Copy the data again from the line that has "Click the 删除分区 trash icon" through the end, keeping the requests. Multiply each coordinate in the answers by 0.45 and round to a whole number, rounding halves up. Leave the pictures out.

= = =

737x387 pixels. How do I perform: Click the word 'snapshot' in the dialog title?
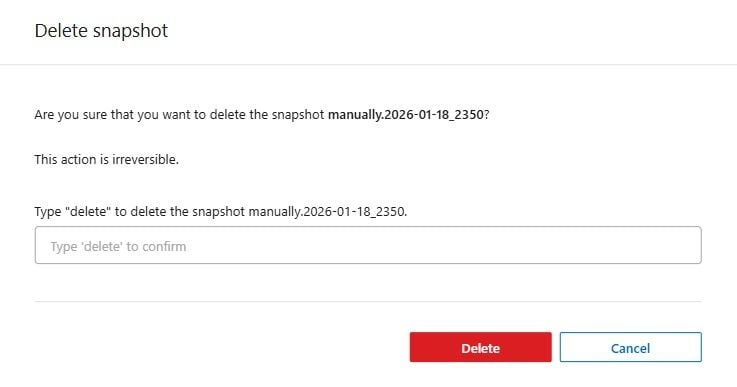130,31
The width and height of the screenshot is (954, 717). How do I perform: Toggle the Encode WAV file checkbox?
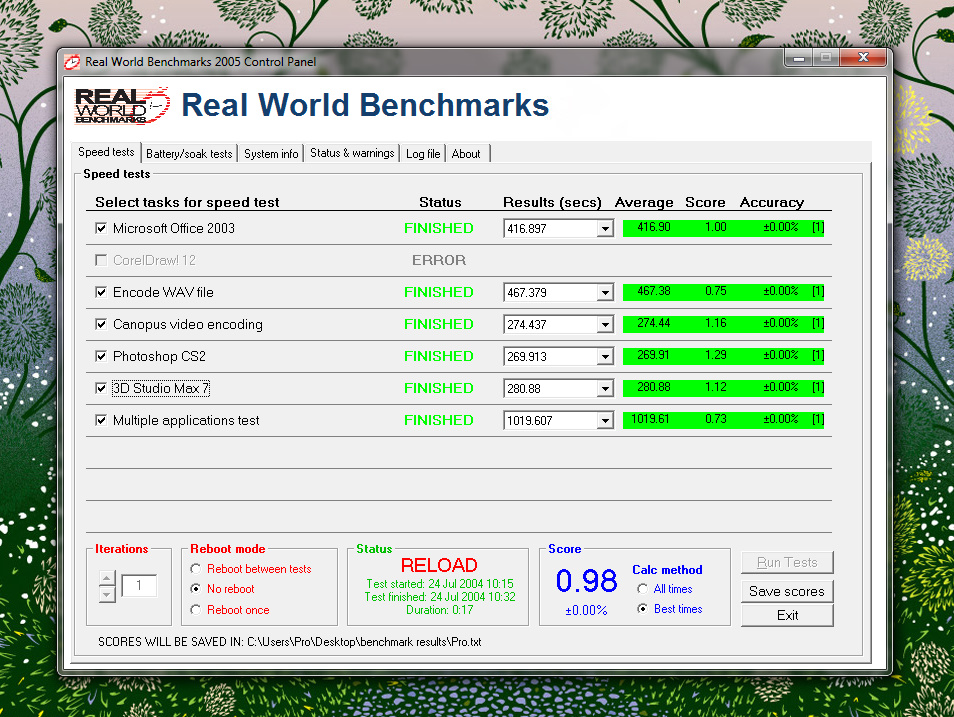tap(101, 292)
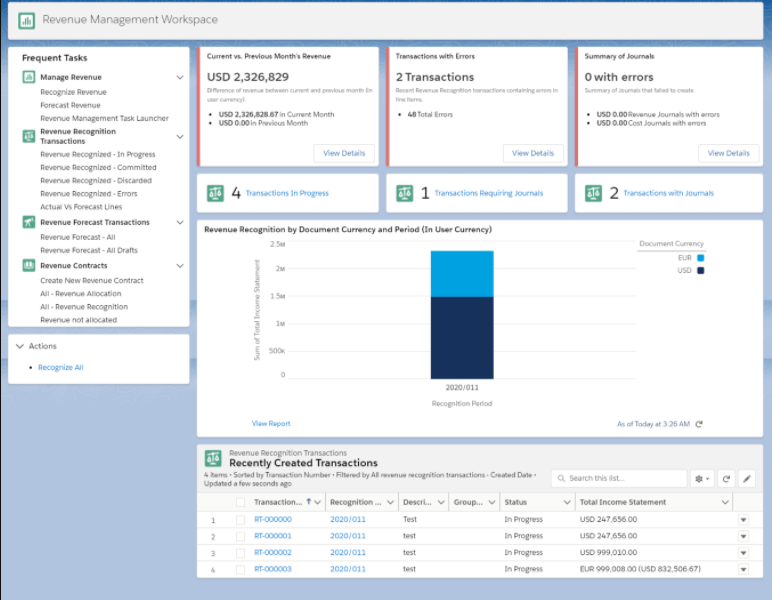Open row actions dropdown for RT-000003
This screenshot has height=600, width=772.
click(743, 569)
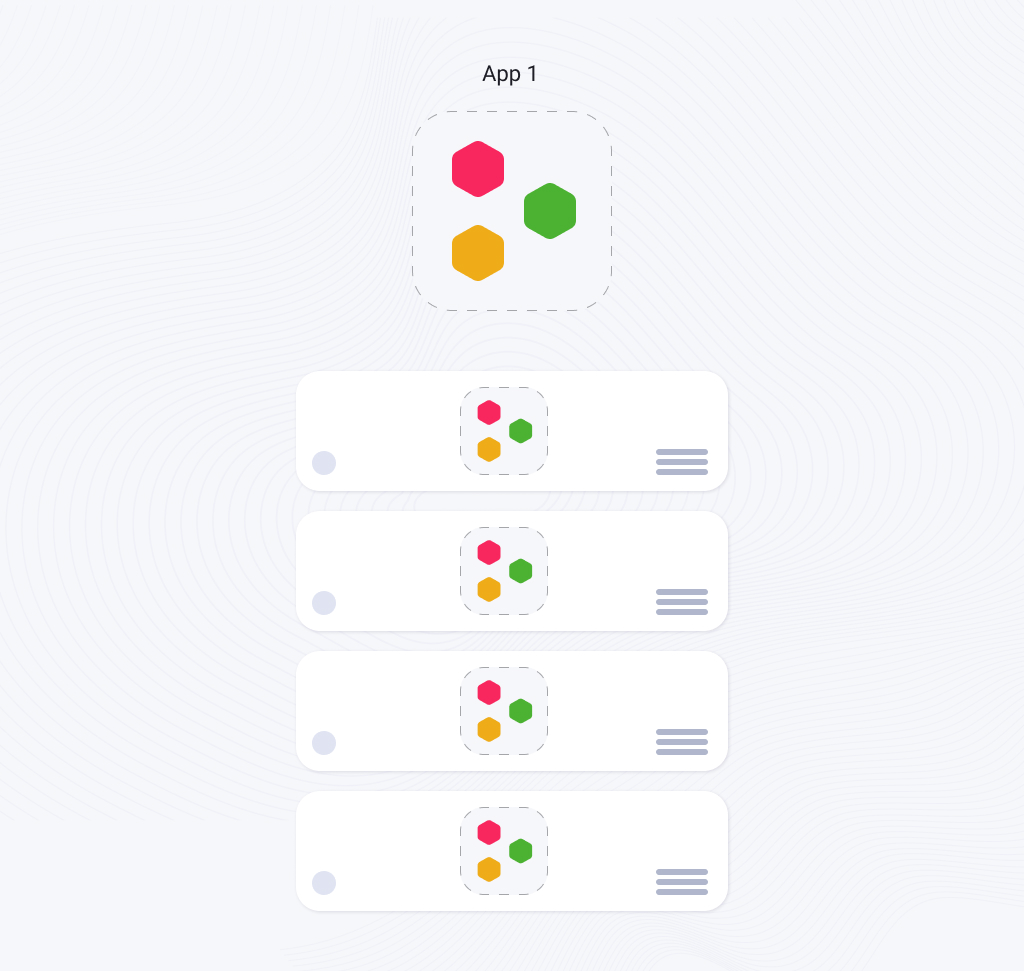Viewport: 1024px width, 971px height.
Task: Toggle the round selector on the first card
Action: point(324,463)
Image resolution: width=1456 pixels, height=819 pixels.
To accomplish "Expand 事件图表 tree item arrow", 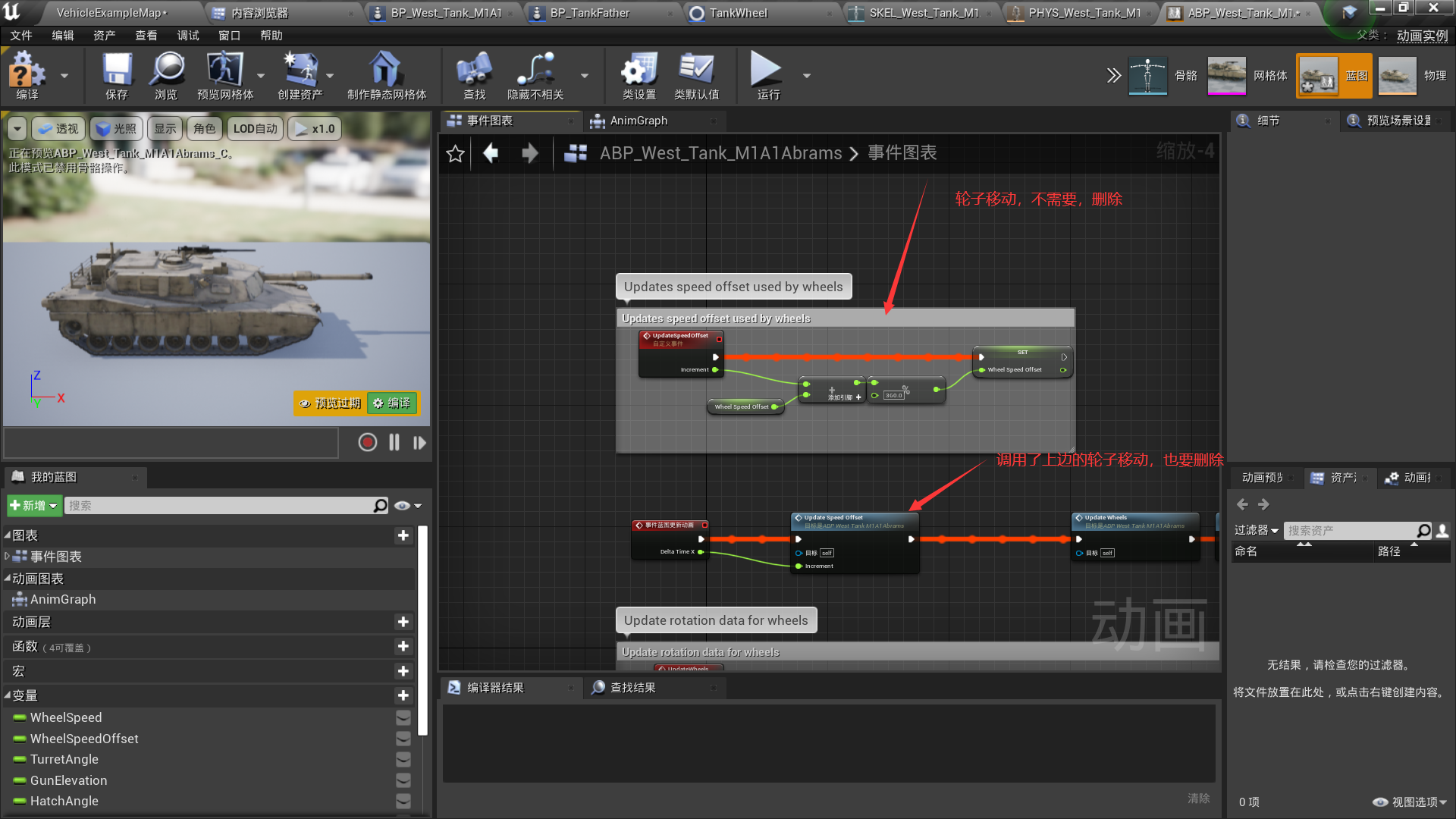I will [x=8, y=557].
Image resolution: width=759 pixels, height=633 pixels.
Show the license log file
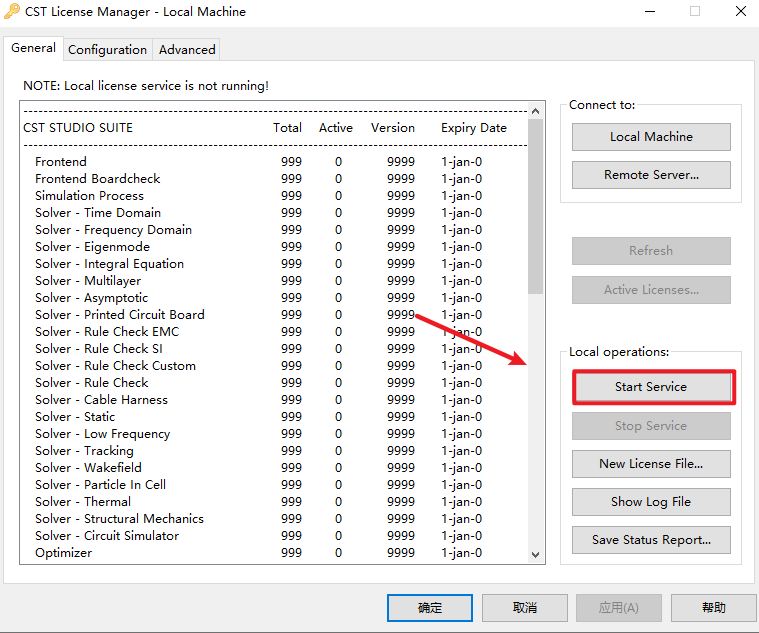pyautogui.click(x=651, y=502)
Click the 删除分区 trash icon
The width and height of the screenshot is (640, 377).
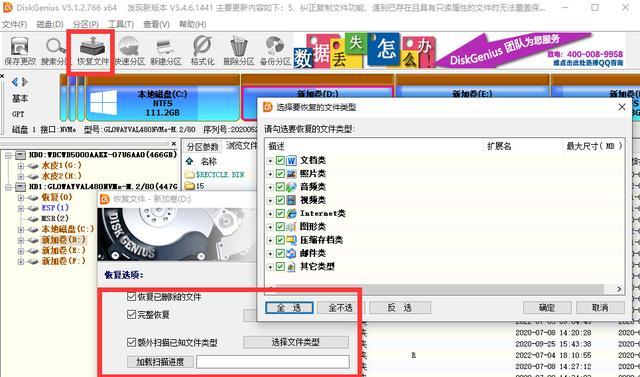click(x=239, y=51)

= = =

OUTPUT FOR THIS EXERCISE:
Click the 删除分区 trash icon
The width and height of the screenshot is (640, 377).
click(x=108, y=23)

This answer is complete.